Give the number of lines in the records below that include "will". Reply with that number alone.

BEGIN THE RECORDS

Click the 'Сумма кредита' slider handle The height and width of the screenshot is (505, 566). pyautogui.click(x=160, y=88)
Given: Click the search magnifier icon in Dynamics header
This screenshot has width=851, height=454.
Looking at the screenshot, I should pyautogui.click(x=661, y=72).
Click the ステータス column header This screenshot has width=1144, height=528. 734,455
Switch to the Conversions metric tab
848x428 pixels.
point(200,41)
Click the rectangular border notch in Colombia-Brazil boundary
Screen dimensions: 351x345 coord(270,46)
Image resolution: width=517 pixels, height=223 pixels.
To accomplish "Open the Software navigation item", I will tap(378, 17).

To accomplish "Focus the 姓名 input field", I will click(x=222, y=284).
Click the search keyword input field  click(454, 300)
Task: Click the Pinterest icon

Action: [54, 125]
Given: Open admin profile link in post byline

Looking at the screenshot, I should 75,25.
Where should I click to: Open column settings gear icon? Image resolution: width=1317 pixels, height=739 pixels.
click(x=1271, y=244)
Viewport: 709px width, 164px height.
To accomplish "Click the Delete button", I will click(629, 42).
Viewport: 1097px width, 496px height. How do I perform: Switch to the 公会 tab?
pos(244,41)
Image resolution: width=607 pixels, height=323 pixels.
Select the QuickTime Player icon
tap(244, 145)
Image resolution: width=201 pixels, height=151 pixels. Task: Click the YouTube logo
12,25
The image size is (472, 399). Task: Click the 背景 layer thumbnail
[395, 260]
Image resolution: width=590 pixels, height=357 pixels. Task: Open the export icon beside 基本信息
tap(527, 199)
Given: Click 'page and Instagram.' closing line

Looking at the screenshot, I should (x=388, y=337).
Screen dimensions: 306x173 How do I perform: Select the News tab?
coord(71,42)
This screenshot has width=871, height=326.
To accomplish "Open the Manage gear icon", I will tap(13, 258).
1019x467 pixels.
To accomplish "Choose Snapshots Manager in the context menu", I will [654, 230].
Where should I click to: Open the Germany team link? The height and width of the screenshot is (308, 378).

END THE RECORDS

ANSWER BELOW
5